Über die Neufassung der Bildungspläne wurde heftig debattiert

Die Reaktion ließ nicht lange auf sich warten. Der „Spiegel“ warf die Frage auf, ob sich der Senator bewusst sei, dass er mit seinen Äußerungen „rechtspopulistische Argumentationsmuster“ bedient habe. Es sind diese spontanen und emotionalen Äußerungen, die nicht recht in das Bild des kontrollierten Intellektuellen passen wollen. Gelegentlich nutzt Rabe zur Durchsetzung seiner Überzeugungen aber auch gezielt das Stilmittel der Provokation, und das zeigt dann doch auch, wie stark er sich nach den Jahren im Amt trotz des beschriebenen Corona-Rückschlags fühlt.

Beispiel Bildungspläne: Im vergangenen Jahr nutzte Rabe eine Bürgerschaftsdebatte zur Neufassung des Planwerks, um die Leistungsorientierung der Schule zu betonen. Vielen Pädagoginnen und Pädagogen ist diese Einstellung ein Gräuel. Ihnen geht es eher darum, schwächere Schüler mitzunehmen statt fortgesetzt an der Leistungsschraube zu drehen.

„Leistung mag anstrengend sein, aber sie macht glücklich“, verkündete Rabe frohgemut in der Bürgerschaft und provozierte damit nicht zuletzt den Koalitionspartner von den Grünen. Insgesamt gab es auch deutliche Kritik von den Schulleitungen und Lehrergewerkschaften, doch Rabe setzte wesentliche Punkte seines Entwurfs für die Bildungspläne durch, zeigte sich aber auch kompromissbereit.

Senat Hamburg: Anfang 2024 wird Rabe dienstältester Schulsenator sein

Sicherlich profitiert Rabe auch davon, dass es in der Hamburger Schulpolitik derzeit keine so exponierte und fordernde Widersacherin gibt, wie es anfangs etwa die heutige Bezirksamtsleiterin Stefanie von Berg von den Grünen oder auch später noch Karin Prien (CDU) waren, heute als schleswig-holsteinische Bildungsministerin Kollegin Rabes. Dessen unangefochtene Stellung nach zwölf Amtsjahren hängt übrigens ein wenig auch damit zusammen, dass sich in seiner Partei niemand für die Nachfolge aufdrängt.

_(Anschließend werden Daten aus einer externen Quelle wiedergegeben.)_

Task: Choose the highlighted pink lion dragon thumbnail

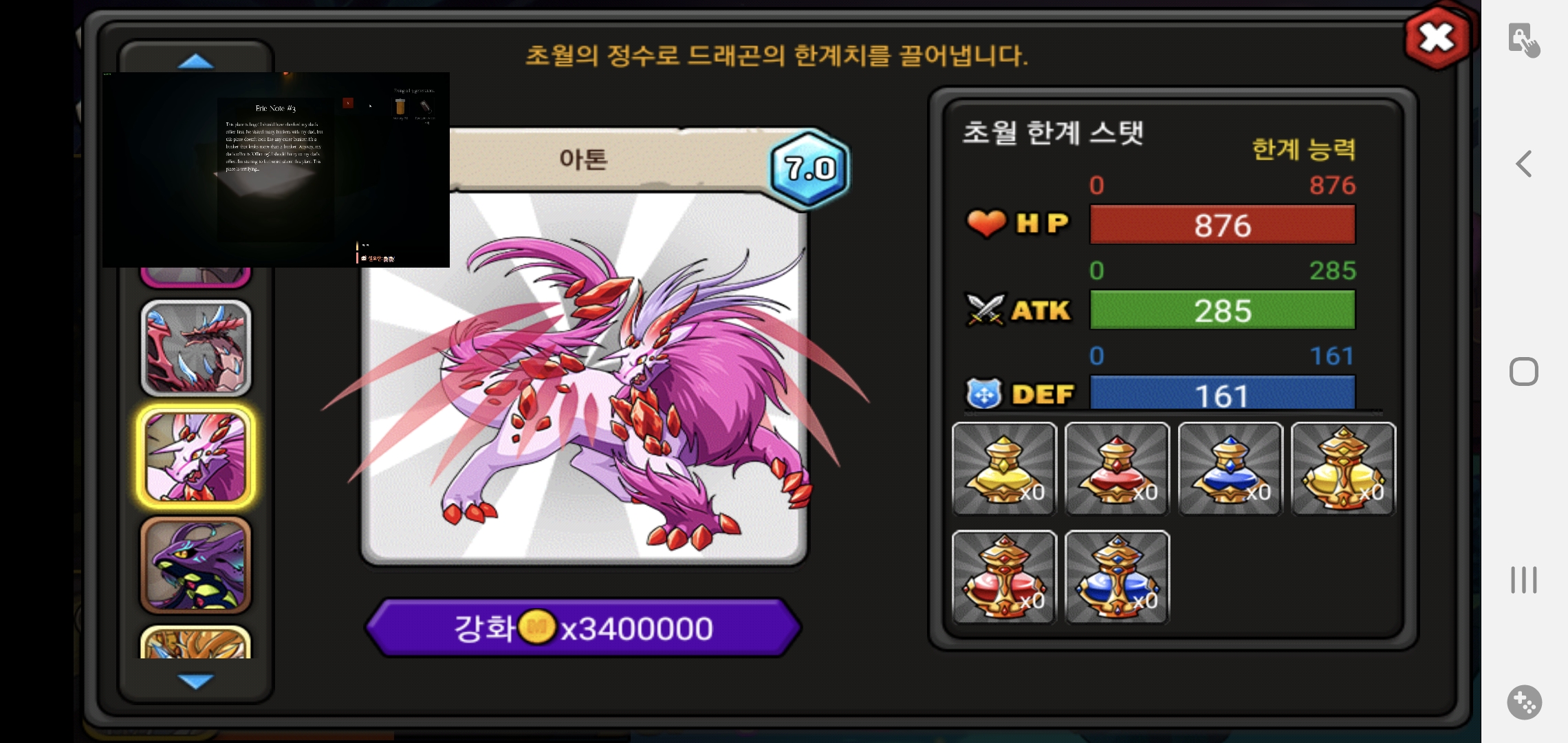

Am 25. Oktober dieses Jahres wird Rabe Rosemarie Raab mit seiner Amtszeit überholt haben. Und am 14. Januar ist Heinrich Landahl übertroffen. Dann wäre Rabe der Schulsenator mit der längsten Amtszeit seit 1946. Der Freund der Zahlen macht sich angeblich nichts aus derlei Rechnungen und hält sich, was seine weitere politische Zukunft angeht, klug bedeckt.